Il termine opalescenze si utilizza per illustrare l’aspetto iridescente dovuto alle due fasi di rifrazione presenti in un corpo, una dispersa nell’altra. La rifrazione si ha quando un raggio luminoso incontra una superficie di separazione. L’opalescenza diventa dunque un riflesso di quel raggio, di quella luce che incrocia la materia nella quale sono presenti le due parti. In ambito etimologico la parola opale deriva dal greco opallios (ὀπάλλιος) con il significato di “vedere un cambiamento”, successivamente utilizzato in latino opălus con il semplice significato di “pietra preziosa”. Si può facilmente notare come il passaggio dal greco al latino abbia modificato il modo di intendere: dalla descrizione di un fenomeno fisico (riferito alla rifrazione) all’indicazione del suo utilizzo, un orpello, un ornamento.
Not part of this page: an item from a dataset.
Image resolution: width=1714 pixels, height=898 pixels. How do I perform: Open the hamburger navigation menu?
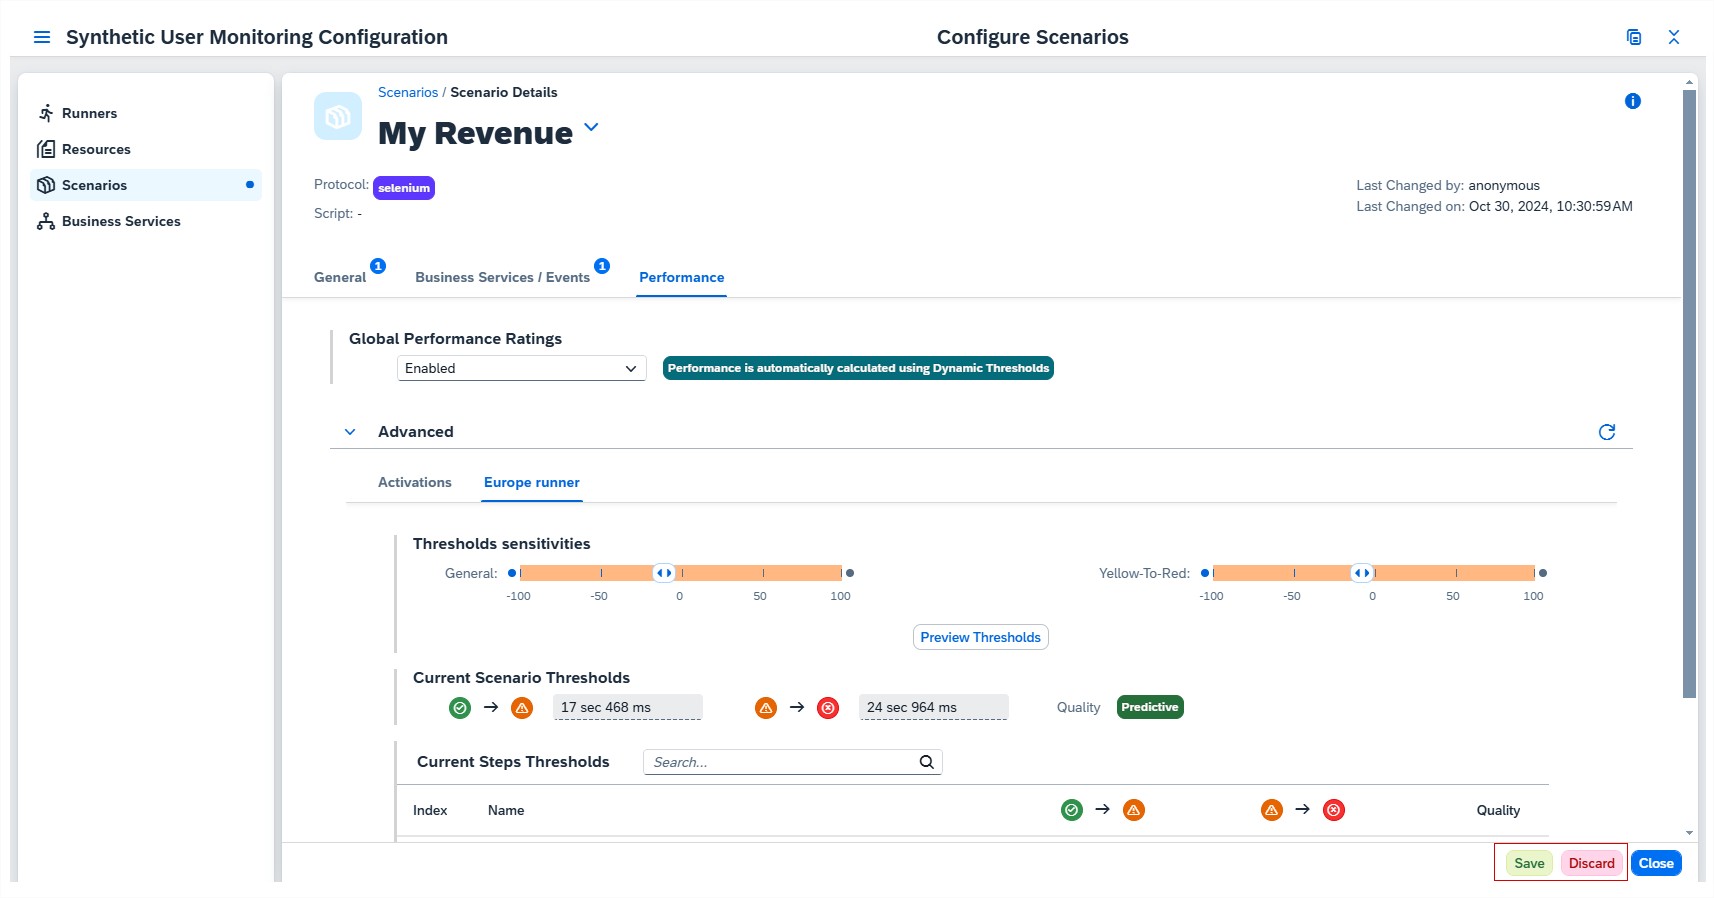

Le liriche contenute nella seconda silloge di Giovanna Fracassi, “Opalescenze” (Rupe Mutevole, 2013), sono intuizioni di mutamento, sono i riflessi di quel raggio luminoso che toccando la pietra ‒ la materia ‒ rischiarano foglie danzanti, campanelle sui capelli, mani di madreperla, luce ovattata, grumi di sangue, vibrazioni d’attesa, sacre rocce, lacerati sipari, passioni deliranti, passi dimenticati, profumo di vigne, inattesa quiete, difformi esistenze, voci discordi, antica angoscia, fuochi eterni.[2]
La poetessa e scrittrice vicentina impiega il termine opalescenze in due poesie,[3] “Stille” e “Mattino”.
“Stille di nebbia/ sulle mie labbra/ presto le mie tracce/ sfumano nella luce ovattata.// Il fruscio delle serpi/ stride improvviso:/ troppo vicino/ troppo vicino.// Non c’è fuga/ dall’inganno delle opalescenze/ un fiotto di vapore/ s’avvolge e/ nell’inconsueta spirale/ il bagliore repentino/ irrompe:/ troppo tardi/ troppo tardi.” ‒ “Stille”
“Lacrime d’assenza,/ fatue opalescenze/ lasciate riposare/ per una notte intera/ sui neri campi/ ora si levano/ bianco velo,/ di vergini innocenze/ per confondere/ i ricordi/ i visi e le parole/ delle candide ombre/ che nel silenzio/ del mattino/ intessono il loro/ muto canto/ soave saluto/ al nuovo giorno.” ‒ “Mattino”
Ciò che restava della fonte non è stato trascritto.